- [Work task]
Set down, exactly and with no pictures, the line that contains "Click the Android app icon in the breadcrumb" and all lines after it in the listing.

- [Entries supplied]
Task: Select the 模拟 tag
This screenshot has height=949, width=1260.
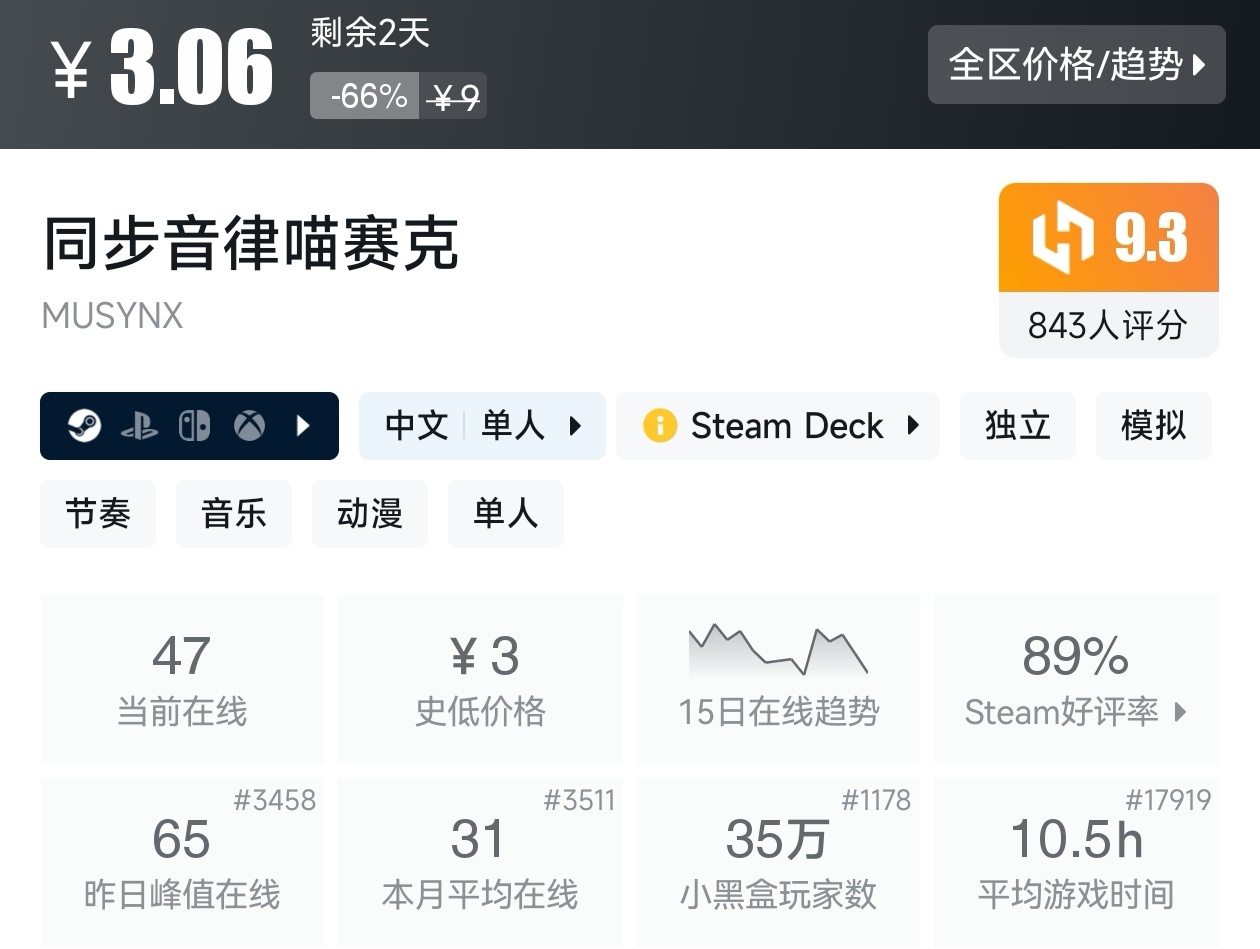Action: pyautogui.click(x=1153, y=426)
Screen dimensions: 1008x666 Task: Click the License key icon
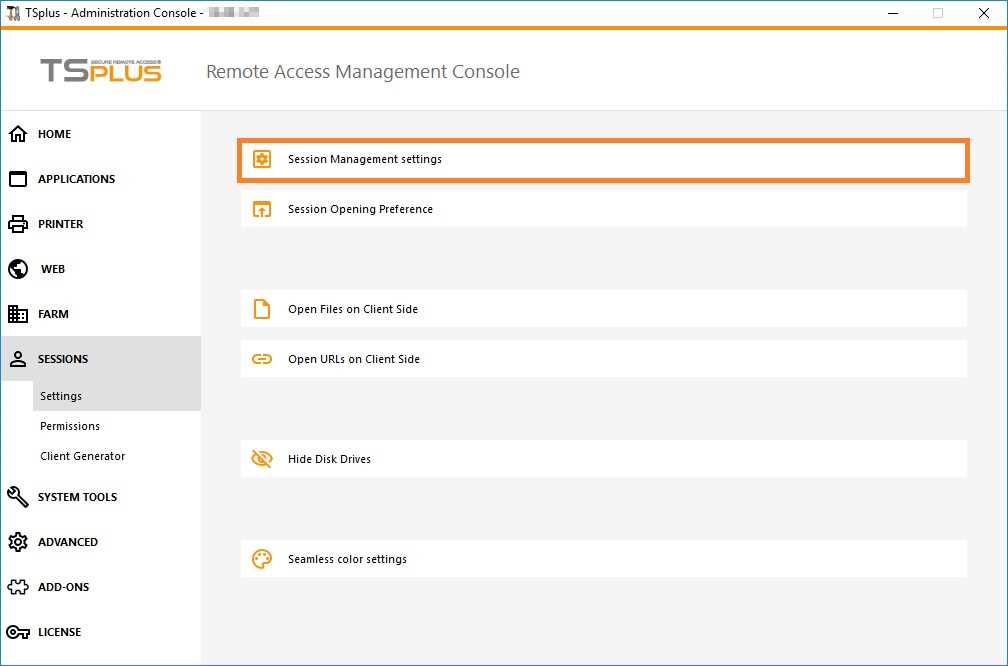(x=18, y=632)
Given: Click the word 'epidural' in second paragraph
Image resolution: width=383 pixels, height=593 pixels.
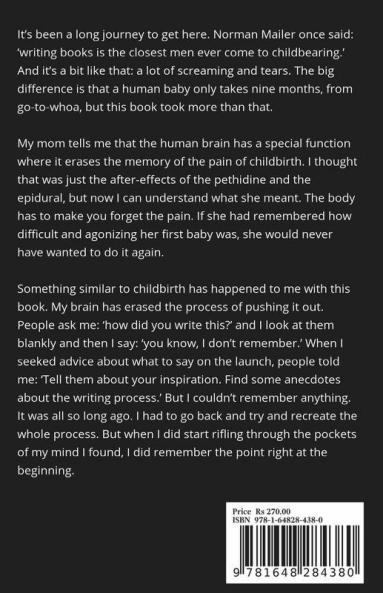Looking at the screenshot, I should pos(40,198).
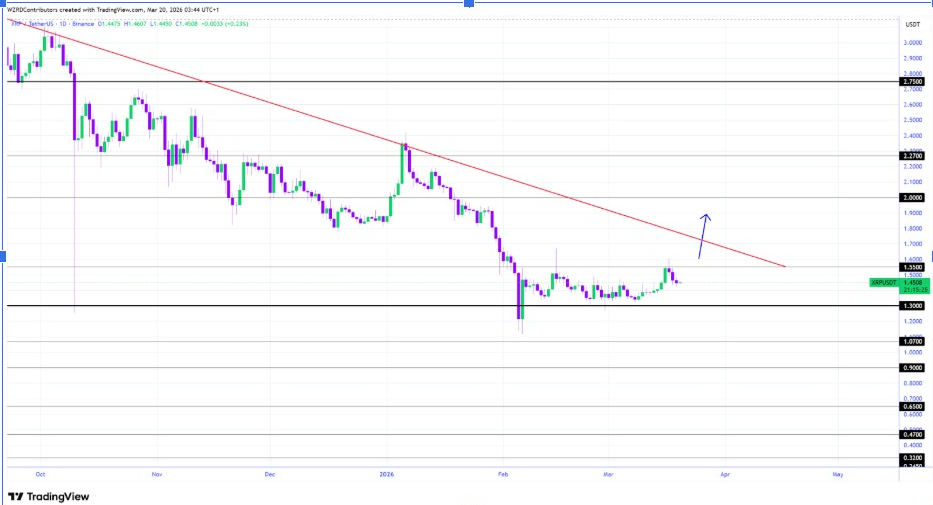
Task: Click the 2.7500 price level label
Action: (x=911, y=83)
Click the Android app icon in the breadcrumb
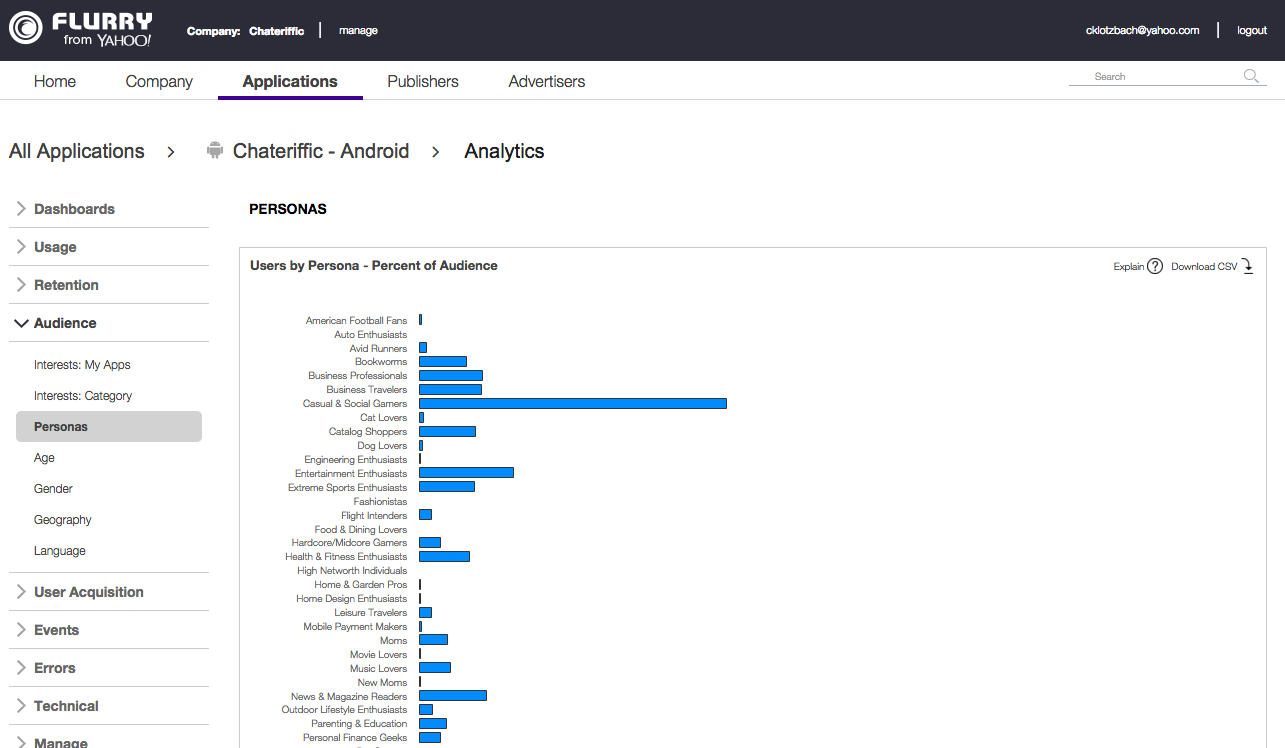Screen dimensions: 1285x748 [214, 150]
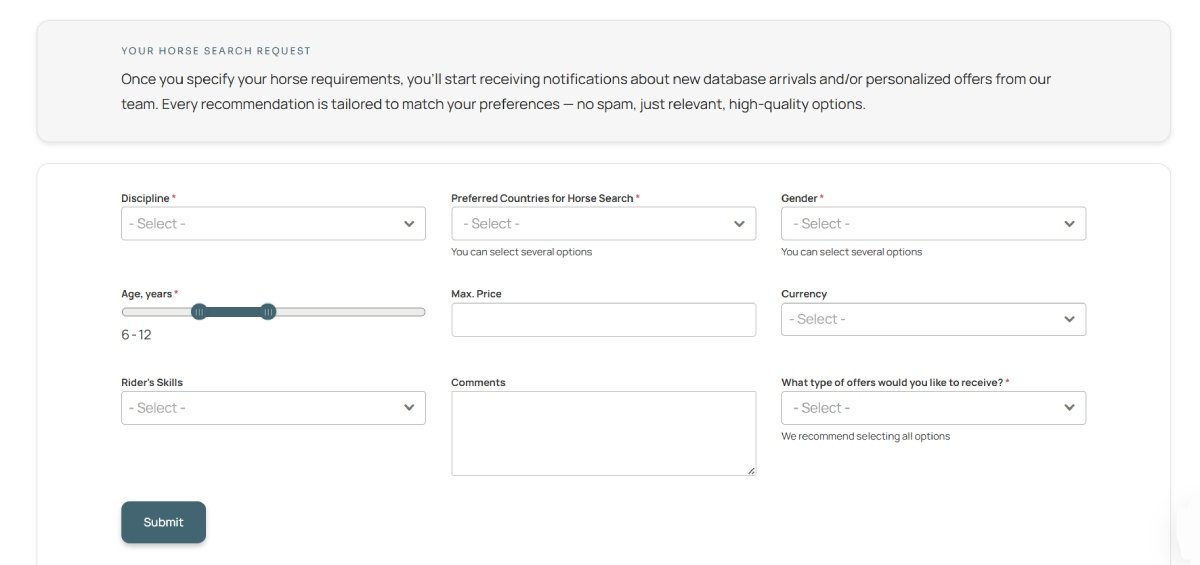Click the "We recommend selecting all options" hint

pyautogui.click(x=865, y=436)
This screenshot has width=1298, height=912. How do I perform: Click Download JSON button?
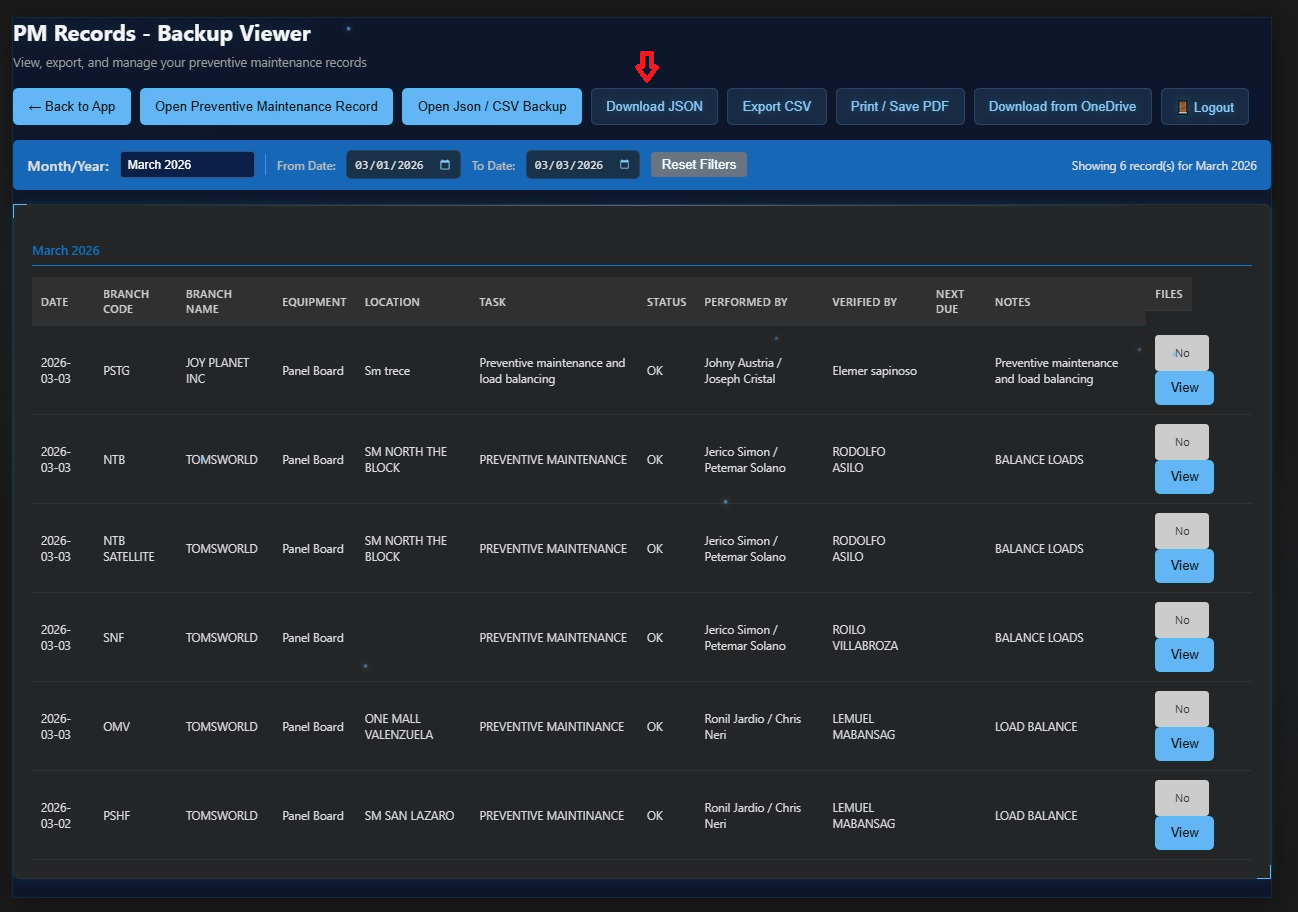pyautogui.click(x=654, y=107)
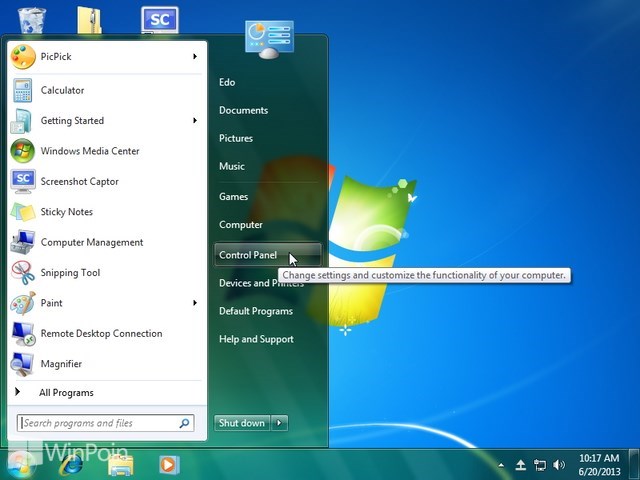Click the Search programs and files box
The image size is (640, 480).
click(x=105, y=423)
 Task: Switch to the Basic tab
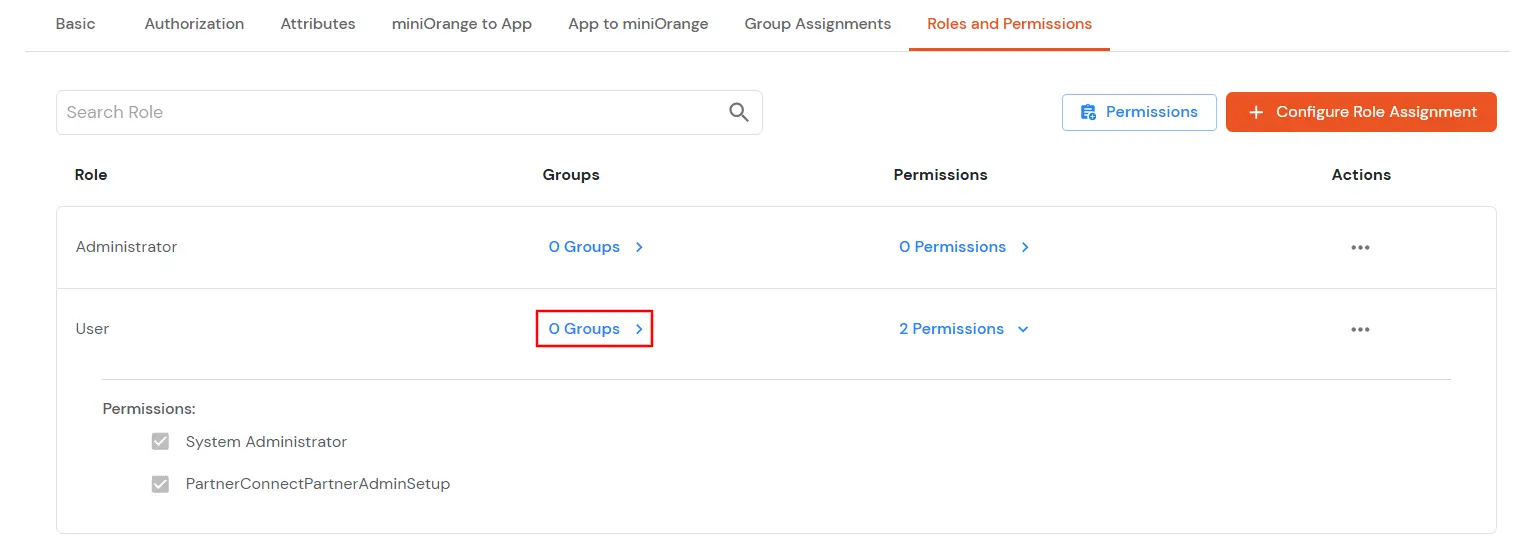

- [Written reply]
Click the Android app icon in the breadcrumb
Screen dimensions: 1285x748 [214, 150]
Click the "We recommend selecting all options" hint

pyautogui.click(x=865, y=436)
This screenshot has width=1298, height=912. How do I perform: Click Download JSON button?
pyautogui.click(x=654, y=107)
Click the Search programs and files box
The image size is (640, 480).
click(x=105, y=423)
 Task: Switch to the Basic tab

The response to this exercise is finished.